Ms Pace declared that the reasons for termination provided for by the British High Commission were ill-founded since she was not deemed to be redundant in terms of the law. Moreover, she also held that her employer had breached her contract of employment terms.
The Court of Appeal responded to Ms Pace’s claims and referred to the case of Jackie Jordan v. British High Commission which was deemed by the Court to be rather similar to the case present before it since they are both pertinent to the principle of unequal treatment at the work place. Naturally, the Court of Appeal confirmed that on the basis of the facts of the case Ms Pace should be given a compensatory sum. The Court rebutted its conclusion by highlighting the fact that when a particular issue arises with respect to violations of fundamental human rights, the Court is duty bound to protect those rights which are specifically catered for by the Constitution of Malta and by the European Convention on Human Rights.
Moreover, the Court stated that the claimant was discriminated against since other employees who were also made redundant received a redundancy payment. Thus, the Court referred to the above mentioned case of Jordan and held that it is necessary to point out that Council Directive 2000/78/EC on Equal Treatment in Employment and Occupation, along with Council Directive 2000/43/EC on Racial Equality must be adhered to not just with regards to the conditions of work but also in conjunction with remuneration and termination issues.
Madam Justice Edwina Grima also agreed with the Tribunal’s decision with respect to the genuineness of the reasons of redundancy provided by the respondent. It was concluded that proof was not presented to sustain Ms Pace’s claim that she was made redundant on ill-founded basis. In fact, a witness revealed documentary evidence confirming that the commercial section within the Commission was to be closed down due to commercial inactivity.

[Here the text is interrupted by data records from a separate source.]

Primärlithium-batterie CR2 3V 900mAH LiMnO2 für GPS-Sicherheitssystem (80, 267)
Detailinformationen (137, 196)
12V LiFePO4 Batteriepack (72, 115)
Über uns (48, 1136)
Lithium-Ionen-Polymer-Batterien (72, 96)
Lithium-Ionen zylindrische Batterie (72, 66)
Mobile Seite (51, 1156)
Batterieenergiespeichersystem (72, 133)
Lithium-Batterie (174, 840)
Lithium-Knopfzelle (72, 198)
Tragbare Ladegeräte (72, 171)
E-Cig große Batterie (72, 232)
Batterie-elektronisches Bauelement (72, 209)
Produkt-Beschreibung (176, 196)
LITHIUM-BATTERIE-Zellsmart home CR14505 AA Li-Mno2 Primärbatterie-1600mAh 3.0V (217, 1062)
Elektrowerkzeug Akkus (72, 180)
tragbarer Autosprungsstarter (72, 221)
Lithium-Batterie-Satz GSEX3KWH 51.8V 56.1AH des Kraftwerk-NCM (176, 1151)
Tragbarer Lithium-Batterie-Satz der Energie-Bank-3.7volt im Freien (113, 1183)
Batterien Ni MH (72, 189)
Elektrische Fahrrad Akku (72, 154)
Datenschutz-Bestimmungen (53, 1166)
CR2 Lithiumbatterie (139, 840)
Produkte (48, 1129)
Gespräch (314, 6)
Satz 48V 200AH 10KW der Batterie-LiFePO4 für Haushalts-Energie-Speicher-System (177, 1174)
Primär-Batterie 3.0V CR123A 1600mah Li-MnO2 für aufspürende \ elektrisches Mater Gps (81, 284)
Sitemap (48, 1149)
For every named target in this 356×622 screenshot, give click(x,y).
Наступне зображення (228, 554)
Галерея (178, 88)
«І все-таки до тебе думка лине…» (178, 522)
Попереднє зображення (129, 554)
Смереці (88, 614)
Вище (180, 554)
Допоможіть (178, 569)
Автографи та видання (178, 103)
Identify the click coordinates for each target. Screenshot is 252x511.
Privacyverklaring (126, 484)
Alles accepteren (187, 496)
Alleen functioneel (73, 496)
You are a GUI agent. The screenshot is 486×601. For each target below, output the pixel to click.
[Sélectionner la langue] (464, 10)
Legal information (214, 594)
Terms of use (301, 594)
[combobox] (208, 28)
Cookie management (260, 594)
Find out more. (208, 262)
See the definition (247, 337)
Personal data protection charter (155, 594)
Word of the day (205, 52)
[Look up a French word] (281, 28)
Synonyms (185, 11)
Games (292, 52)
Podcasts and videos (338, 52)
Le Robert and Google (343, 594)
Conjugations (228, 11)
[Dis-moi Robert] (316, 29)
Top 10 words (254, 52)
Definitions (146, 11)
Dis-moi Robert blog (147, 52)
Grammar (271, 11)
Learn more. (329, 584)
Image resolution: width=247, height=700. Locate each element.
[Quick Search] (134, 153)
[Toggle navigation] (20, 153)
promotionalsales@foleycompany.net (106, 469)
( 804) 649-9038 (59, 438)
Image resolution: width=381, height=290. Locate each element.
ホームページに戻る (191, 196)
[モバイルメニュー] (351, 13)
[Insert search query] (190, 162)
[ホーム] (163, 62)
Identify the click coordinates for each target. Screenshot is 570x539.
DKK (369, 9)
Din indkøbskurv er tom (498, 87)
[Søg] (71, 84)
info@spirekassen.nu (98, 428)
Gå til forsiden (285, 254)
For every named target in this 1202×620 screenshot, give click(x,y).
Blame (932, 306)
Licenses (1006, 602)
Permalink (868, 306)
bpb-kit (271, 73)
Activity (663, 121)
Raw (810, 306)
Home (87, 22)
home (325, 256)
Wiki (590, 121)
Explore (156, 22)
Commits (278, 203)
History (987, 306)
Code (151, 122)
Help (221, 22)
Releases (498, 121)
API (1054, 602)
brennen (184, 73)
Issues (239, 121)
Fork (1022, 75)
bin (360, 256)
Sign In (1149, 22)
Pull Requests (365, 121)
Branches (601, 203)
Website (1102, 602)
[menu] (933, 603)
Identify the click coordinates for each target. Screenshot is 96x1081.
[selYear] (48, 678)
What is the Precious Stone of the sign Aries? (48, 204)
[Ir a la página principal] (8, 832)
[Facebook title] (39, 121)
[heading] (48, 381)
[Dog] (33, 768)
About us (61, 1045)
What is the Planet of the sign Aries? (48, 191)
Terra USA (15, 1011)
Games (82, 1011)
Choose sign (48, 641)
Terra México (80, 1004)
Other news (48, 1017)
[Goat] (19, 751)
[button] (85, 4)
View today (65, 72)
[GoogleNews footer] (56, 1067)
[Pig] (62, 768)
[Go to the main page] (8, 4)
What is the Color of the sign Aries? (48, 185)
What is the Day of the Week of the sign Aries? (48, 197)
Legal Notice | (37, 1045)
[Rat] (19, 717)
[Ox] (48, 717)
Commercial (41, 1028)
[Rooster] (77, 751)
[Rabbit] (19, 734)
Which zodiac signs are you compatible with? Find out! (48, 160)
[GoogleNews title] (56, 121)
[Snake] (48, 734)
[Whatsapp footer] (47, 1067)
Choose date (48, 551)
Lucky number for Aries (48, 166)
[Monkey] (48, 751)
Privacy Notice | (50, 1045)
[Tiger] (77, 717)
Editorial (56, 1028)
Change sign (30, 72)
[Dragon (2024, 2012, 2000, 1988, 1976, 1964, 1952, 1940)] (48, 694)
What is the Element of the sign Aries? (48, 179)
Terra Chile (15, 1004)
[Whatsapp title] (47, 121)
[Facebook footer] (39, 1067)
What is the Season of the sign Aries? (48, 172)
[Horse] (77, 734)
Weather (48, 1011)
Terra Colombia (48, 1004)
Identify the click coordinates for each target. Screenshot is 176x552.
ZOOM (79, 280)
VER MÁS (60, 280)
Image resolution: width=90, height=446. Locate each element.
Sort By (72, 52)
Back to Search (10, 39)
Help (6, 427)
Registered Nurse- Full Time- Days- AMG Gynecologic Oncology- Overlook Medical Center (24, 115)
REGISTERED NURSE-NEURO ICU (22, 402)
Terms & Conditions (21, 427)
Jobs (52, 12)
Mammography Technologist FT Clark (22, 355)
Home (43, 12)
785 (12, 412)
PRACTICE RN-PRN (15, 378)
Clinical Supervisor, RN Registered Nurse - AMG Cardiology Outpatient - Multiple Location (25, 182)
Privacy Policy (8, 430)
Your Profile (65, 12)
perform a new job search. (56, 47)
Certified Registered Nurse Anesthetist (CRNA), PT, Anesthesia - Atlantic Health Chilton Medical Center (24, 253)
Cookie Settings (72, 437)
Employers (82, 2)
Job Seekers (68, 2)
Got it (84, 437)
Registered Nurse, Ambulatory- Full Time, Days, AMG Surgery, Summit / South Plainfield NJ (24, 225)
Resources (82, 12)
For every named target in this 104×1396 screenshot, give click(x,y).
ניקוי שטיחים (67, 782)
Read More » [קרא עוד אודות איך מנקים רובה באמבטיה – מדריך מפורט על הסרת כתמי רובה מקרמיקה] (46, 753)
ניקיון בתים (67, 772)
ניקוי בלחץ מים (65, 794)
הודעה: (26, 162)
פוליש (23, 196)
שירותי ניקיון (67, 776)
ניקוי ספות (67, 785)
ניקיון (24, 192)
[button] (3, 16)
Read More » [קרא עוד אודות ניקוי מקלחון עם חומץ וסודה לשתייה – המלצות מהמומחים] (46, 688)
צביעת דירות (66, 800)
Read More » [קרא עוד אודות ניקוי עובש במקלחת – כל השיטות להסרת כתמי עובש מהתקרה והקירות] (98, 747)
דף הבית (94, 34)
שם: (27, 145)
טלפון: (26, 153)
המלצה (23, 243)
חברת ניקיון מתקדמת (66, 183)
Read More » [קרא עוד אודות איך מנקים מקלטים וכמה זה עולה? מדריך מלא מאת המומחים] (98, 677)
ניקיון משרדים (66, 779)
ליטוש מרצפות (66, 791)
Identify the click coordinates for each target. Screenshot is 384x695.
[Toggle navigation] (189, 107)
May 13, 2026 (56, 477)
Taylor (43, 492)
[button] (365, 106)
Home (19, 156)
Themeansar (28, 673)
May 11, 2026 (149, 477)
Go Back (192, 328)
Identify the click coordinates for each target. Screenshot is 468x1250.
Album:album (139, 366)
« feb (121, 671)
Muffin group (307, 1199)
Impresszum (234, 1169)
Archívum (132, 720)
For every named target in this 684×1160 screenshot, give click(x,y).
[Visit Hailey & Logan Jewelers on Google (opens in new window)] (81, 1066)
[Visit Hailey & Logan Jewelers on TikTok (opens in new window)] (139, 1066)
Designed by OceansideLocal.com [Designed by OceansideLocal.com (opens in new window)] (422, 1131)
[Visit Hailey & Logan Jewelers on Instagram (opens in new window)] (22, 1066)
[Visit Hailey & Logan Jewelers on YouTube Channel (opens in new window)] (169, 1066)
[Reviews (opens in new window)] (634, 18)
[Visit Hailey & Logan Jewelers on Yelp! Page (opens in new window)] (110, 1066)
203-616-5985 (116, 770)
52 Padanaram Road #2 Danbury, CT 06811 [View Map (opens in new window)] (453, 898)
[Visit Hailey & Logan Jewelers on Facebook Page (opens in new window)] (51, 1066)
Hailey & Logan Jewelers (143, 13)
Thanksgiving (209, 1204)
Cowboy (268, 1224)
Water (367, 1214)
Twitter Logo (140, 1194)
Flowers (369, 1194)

The Court of Appeal confirmed the Industrial Tribunal’s award of €35,000 in compensation as a result of unfair dismissal and discrimination towards Ms Pace. This award was confirmed on the basis that the Employment and Industrial Relations Act is bestowed with an element of economic and social protection towards employees. This awareness does not only emanate from the various Directives which have been implemented locally but also from the provisions of the Employment and Industrial Relations Act.